Michael Lorrey (retroman@tpk.net)
Sat, 01 Feb 1997 15:36:47 -0500


Jim Legg wrote:
>
>
> > Despite billions in profits last year, the fast-food chain
> > represented by the popular clown mascot pocketed $1.6 million in
> > taxpayers' money in 1996, the Libertarian Party noted today.
> >
>
> Nice try, but you're seeing the "system by whatever name" from the inside,
> whereas I am seeing it from the outside to my advantage. For example, you
> are expressing by quoting sentiments such as the above you are doing
> stirring almost patriotic fervor. Someone would think that you view money
> as an actual finite resource not to be wasted or loose value. Heck, if the
> people who print it for a fee thought it was valuable wouldn't they be
> trying to keep its value up.
>
> There are new ways of finding communication value other than in price, and
> that don't jeopardize safety. (which I trust is of paramount value to this
> discussion)

#1 I haven't heard you state any reasonable alternatives to price
signals.
#2 Who or what's safety is jeopardized by price signals?

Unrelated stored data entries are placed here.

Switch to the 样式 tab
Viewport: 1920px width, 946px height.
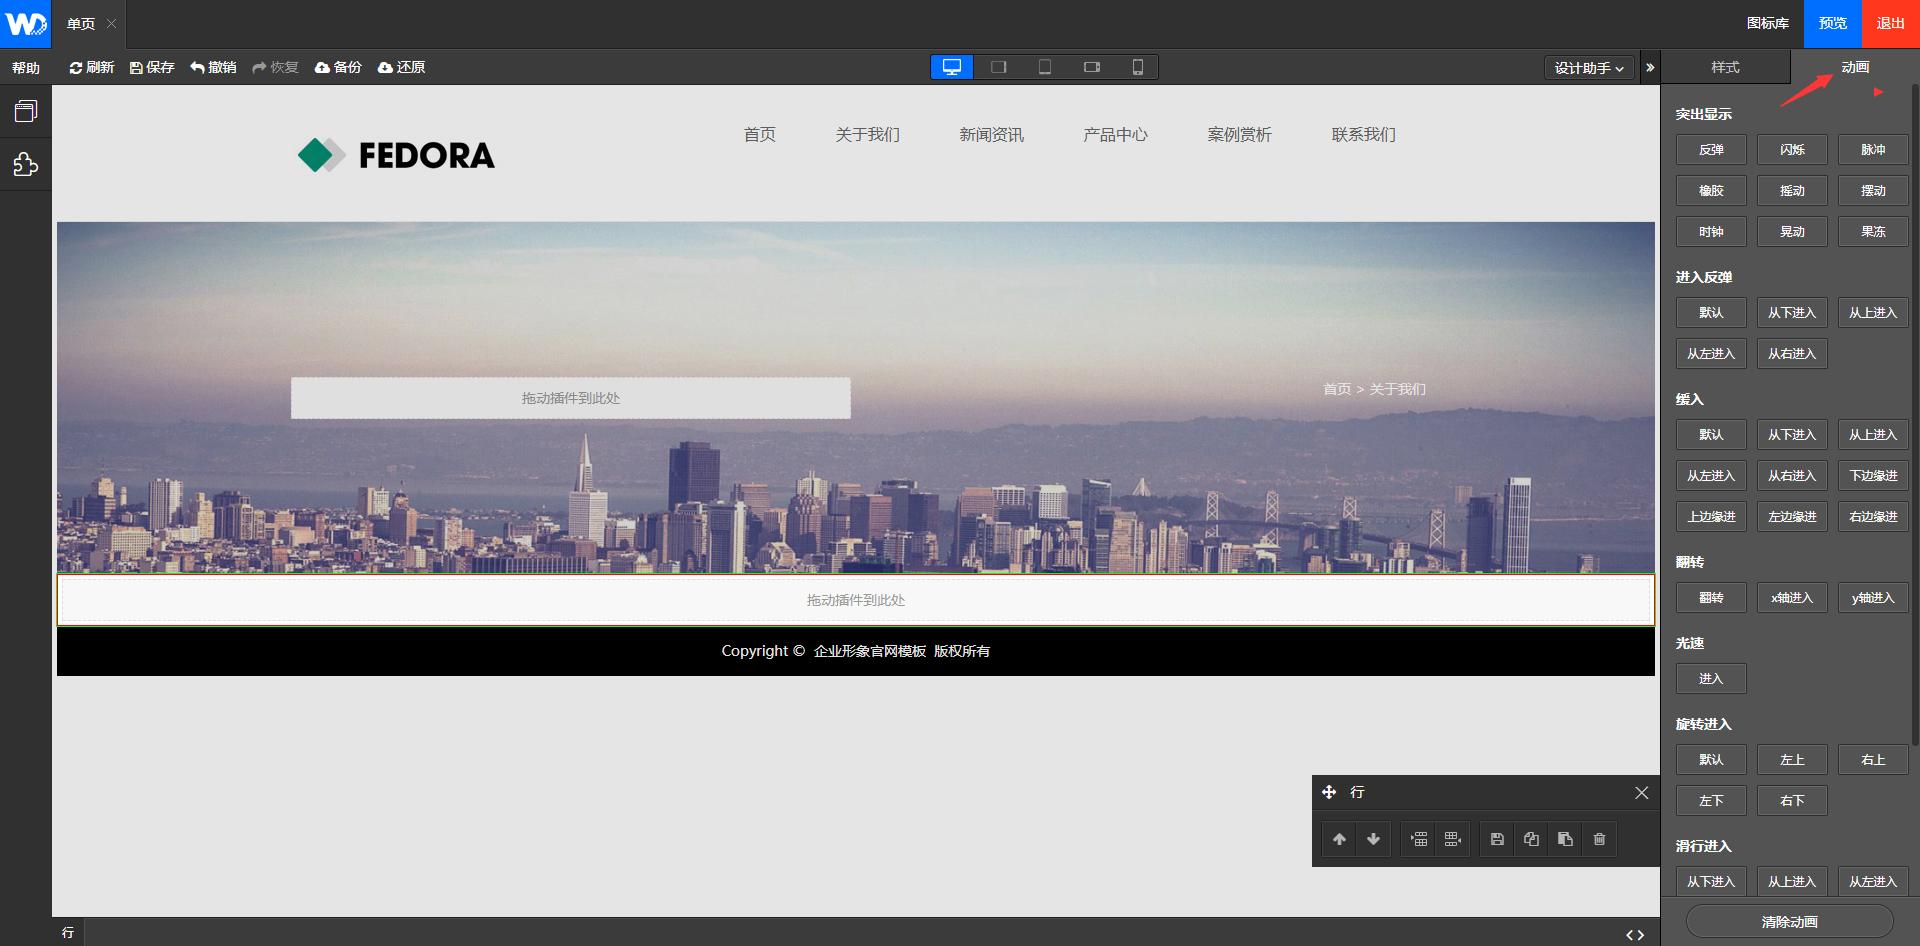pos(1725,67)
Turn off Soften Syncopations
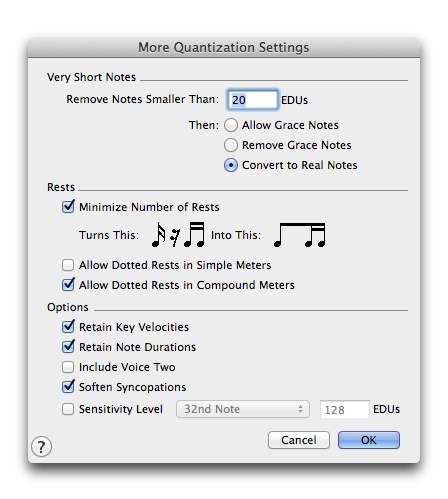448x499 pixels. click(68, 387)
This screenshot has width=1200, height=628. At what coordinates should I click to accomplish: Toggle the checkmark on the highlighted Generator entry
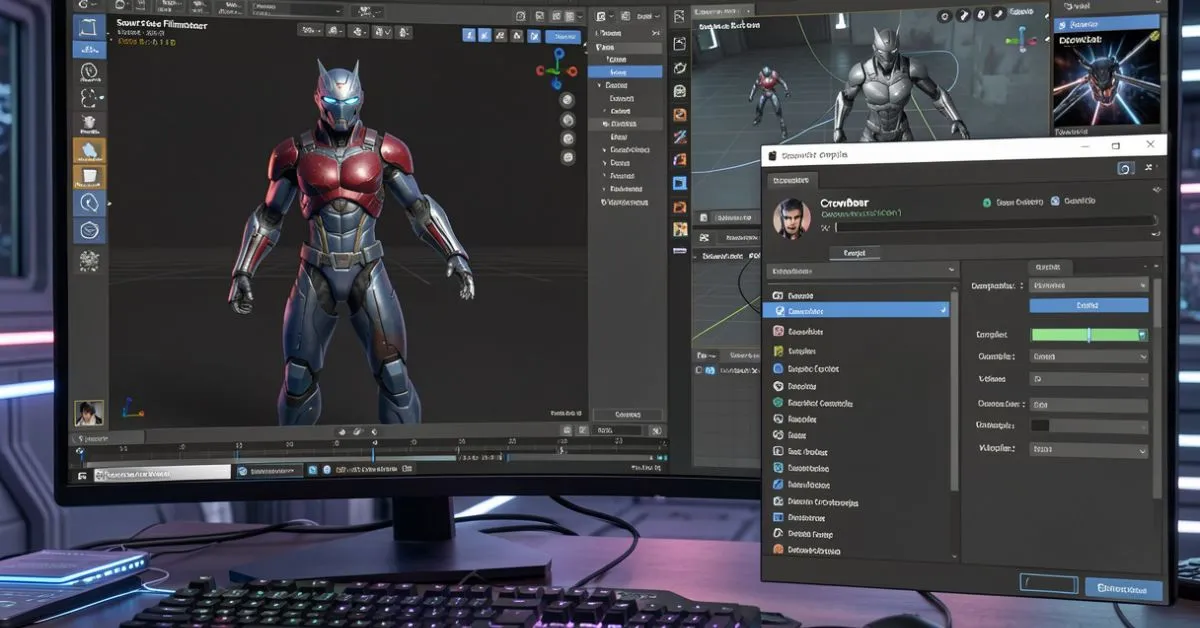point(940,310)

#3 Given there are a finite nuber of people on this planet, each with a
finite number of hours in the day to do work, and with a finite level
of skills, as well as with a finite amount of resources to apply those
skills and hours to to increase or add value, it is obvious that there
would be a finite source of money. To think otherwise would be to risk
the sort of chaotic insanity seen in the "print more if we run out"
attitude of the idiots running formerly communist states like Russia,
who have no concept of rational economic management.

#4 The fact that our money does not need to be tied to a fixed value of
a resource like gold or silver anymore is evidence that it has attained
value in and of itself as a symbol of productive value of people,
machines, and resources. The actions of the Fed here in the US, and
other national banks elsewhere to maintain the stability of the money
supply is for three reasons: 1) because since cash is mostly in a form
that wears out (the average paper dollar bill has an average life of
less than one year, due to its flimsiness) they need to track its flow
and maintain a healthy supply of said forms of money. 2) Because people
as individuals change their productive and consumptive behavior over
time. 3) Because resources relative scarcity changes over time in
response to the opening and closing of markets and resource bases to
exploitation due to both politics and price signal (for example, due to
the end of the cold war, Russia is now the largest producer and exporter
of petroleum in the world. Adding their resource base in this area has
greatly contributed to the decline in energy costs to what is now the
lowest relative energy resource costs in recorded human history. They
have also contributed to historically low metals prices, and are helping
to make up for the impact of recent lumbering restrictions here in the
US on the market prices for wood products.)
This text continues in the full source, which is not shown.